FORTUNE – Would you pay someone to give them a loan? That's essentially what's happening in Germany right now -- German short-term bills turned negative earlier this week, meaning investors will not only forgo returns on German debt, they'll actually end up with less money when the bonds expire.
It may sound preposterous, but that's not the only way of looking at it. Aside from finding a safe place to invest amid all the uncertainties attached with Europe's ongoing debt crisis, it's possible that investors can also make money on negative yields.
In an auction Monday, Germany sold $4.96 billion of six-month bills with an average yield of negative 0.0122%. This is reportedly the first time yields turned negative at a German debt auction. However, as The Wall Street Journal points out, short-term U.S. Treasury yields spiraled to negative territory during the worst of the financial crisis several years ago. With all the uncertainties in the market, investors pulled cash out of risky investments and put them into safer securities – notably, short-term U.S. government debt.
Investors typically expect to be repaid more than they lend. And indeed, Monday's auction in Germany signals they may be willing to settle for slightly less given fears about potentially big losses elsewhere. But it's possible for investors to gain more than expected.
For one, the price for these bills could rise if yields, which move in the opposite direction, fall further should the crisis in Europe take a turn for the worse.
And investors stand to see modestly bigger returns if deflation arises – a development some aren't ruling that out given expectations that Europe could slip into recession this year. When prices fall for a prolonged period, investors are better off stuffing cash under the mattress or a safe deposit box. Needless to say, corporations and money managers – discouraged from investing and lending given Europe's ongoing debt crisis – can't practically do that. So they flock to safety in bills and hope for better gains.

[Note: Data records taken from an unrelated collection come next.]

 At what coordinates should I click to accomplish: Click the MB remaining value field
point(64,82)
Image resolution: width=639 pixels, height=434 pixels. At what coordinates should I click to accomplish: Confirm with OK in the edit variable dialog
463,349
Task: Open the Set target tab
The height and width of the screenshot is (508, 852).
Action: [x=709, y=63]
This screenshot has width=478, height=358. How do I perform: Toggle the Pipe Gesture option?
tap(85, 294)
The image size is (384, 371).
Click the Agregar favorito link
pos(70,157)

University of Miami finance professor Brian Barrett sees it this way: Say the yield on a short-term government bond is negative 0.5%. The bill pays $1,000 when it matures at the end of the year. So the price of the bill would be $1,005.
Now let's say copy paper at the start of the year is going for $10 a case. With $1,005, a company can buy 100.50 cases.

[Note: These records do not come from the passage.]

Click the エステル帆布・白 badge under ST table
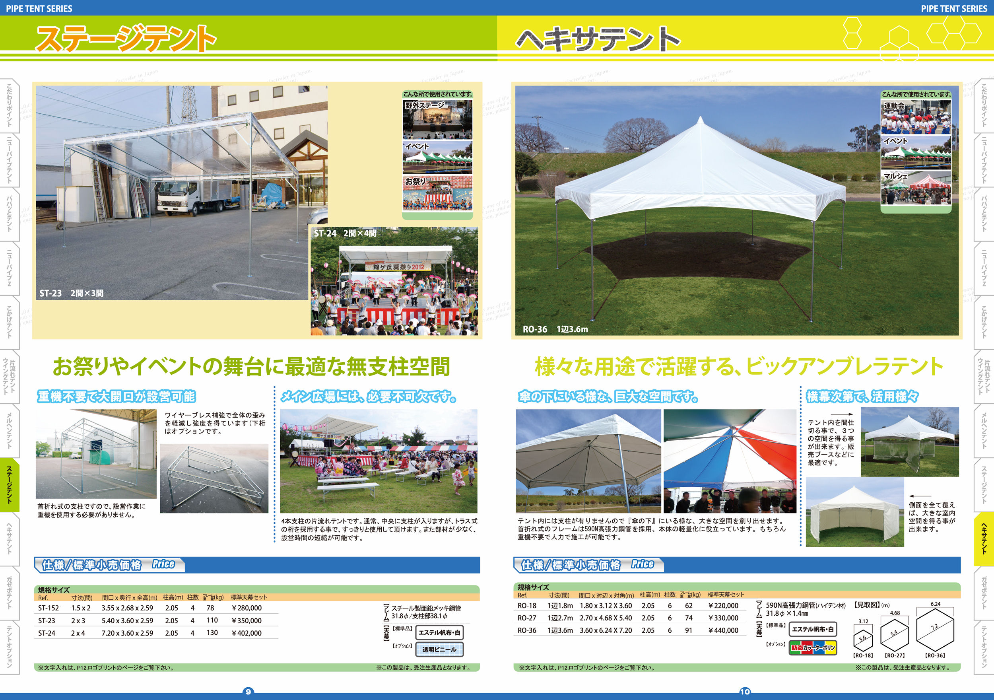 [439, 632]
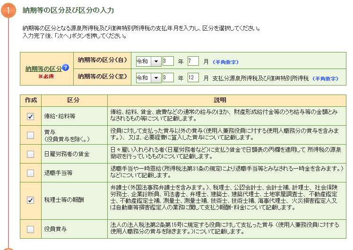Click the month field showing 7
The height and width of the screenshot is (250, 353).
pos(193,61)
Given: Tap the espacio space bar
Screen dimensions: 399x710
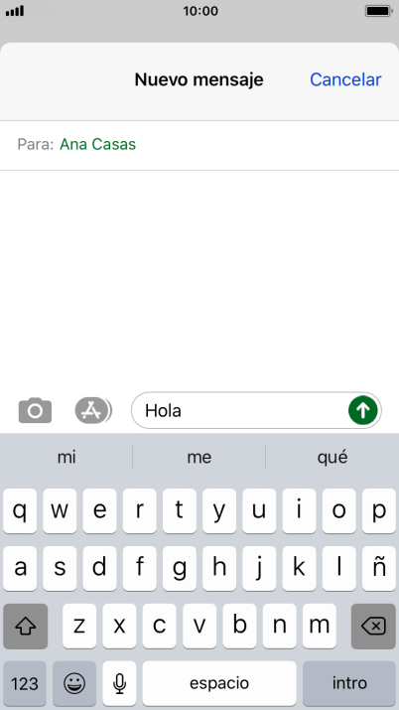Looking at the screenshot, I should (x=219, y=683).
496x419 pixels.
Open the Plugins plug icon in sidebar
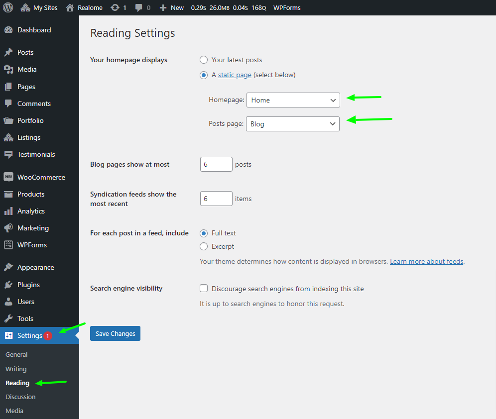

But let's say the company holds off and stuffs its money under a mattress. And at the end of the year, prices have steadily declined. Inflation has dropped to negative 1%, which means a case of paper is now going for $9.90. Now the company pulls out its $1,005 and can buy 101.52 cases. That's better than at the beginning of the year.
Obviously companies can't store money under a mattress. Executives need to put cash on hand at work, so they do what's essentially the equivalent. The investor, looking for a low-risk place to invest the company's cash, buys bonds at negative yields. By investing $1,005 in the bond, the investor ends up with $1,000 when it matures at the end of the year. With that, the company can buy 101.01 cases of copy paper. That's still more than it could buy at the beginning of the year.
So while it may seem investors are doing Germany a favor, in the end, the bigger winners are likely the investors themselves.